Records contained in a dataset
#####
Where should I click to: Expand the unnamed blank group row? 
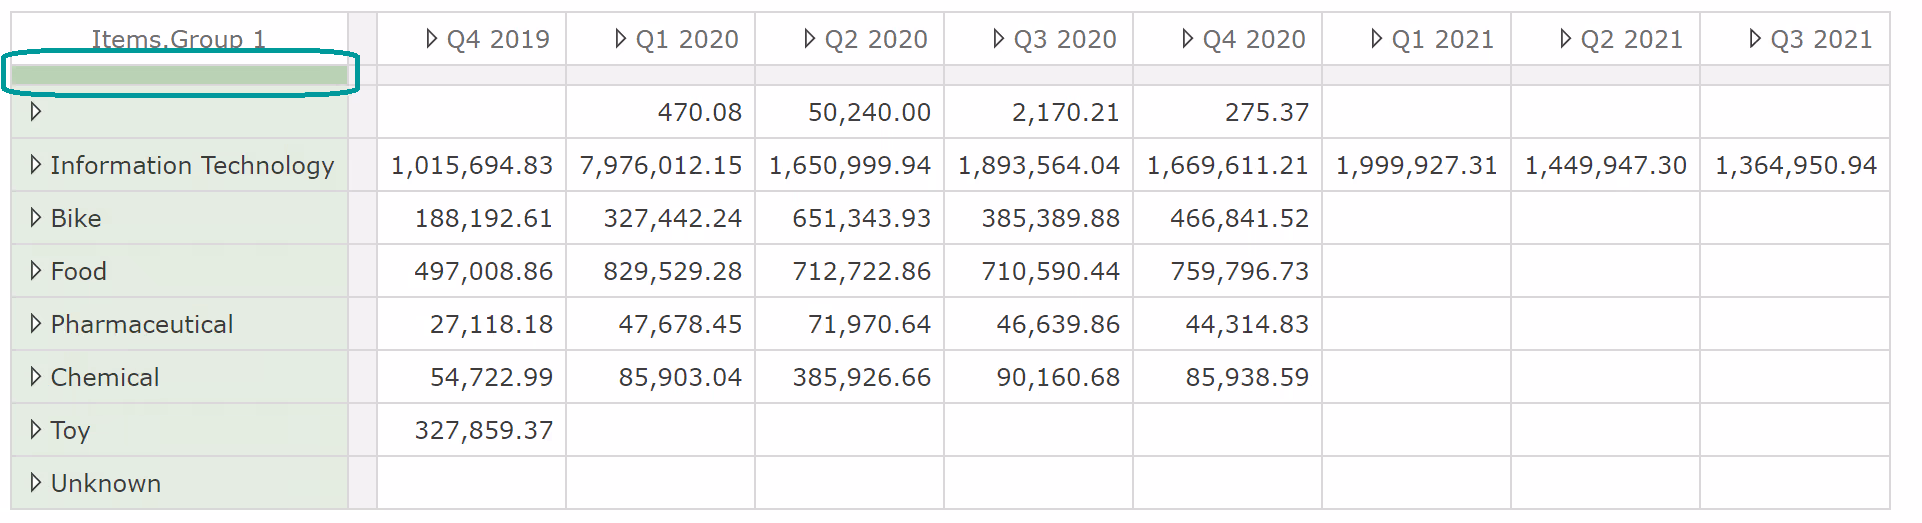36,112
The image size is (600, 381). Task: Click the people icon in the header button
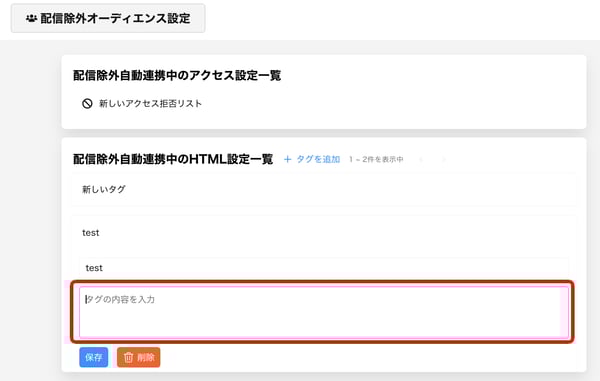(31, 18)
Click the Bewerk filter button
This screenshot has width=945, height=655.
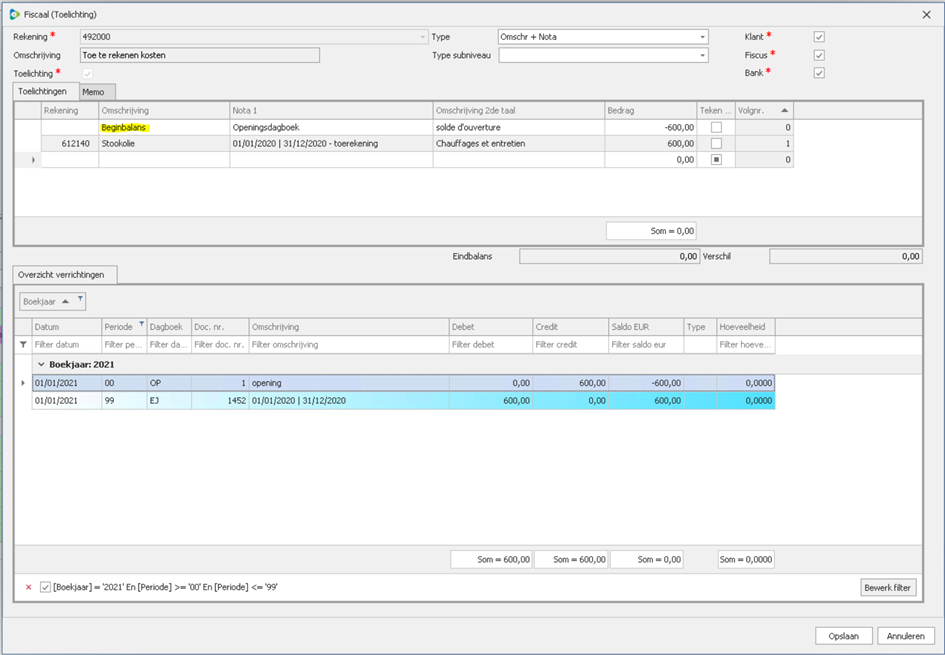tap(888, 587)
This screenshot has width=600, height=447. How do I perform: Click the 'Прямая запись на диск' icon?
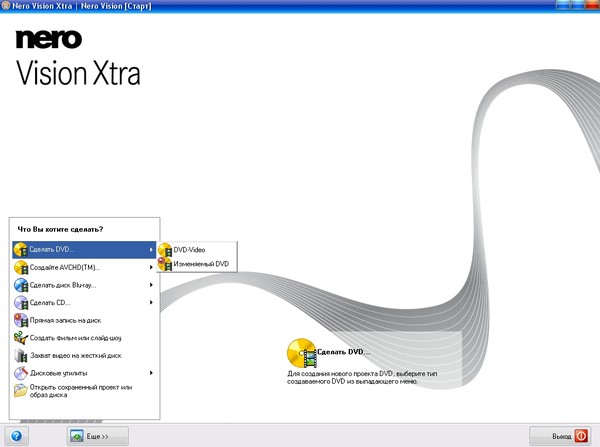[x=21, y=320]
#####
• EXERCISE DIRECTIONS:
Each entry should be copied exactly as written, though any pictures stay out.

• TASK SOLUTION:
Where should I click to: Expand the unnamed blank group row? 
36,112
The image size is (600, 381). Task: Click the people icon in the header button
(31, 18)
Click the Bewerk filter button
This screenshot has width=945, height=655.
tap(888, 587)
This screenshot has width=600, height=447. How do I perform: Click the 'Прямая запись на диск' icon?
[x=21, y=320]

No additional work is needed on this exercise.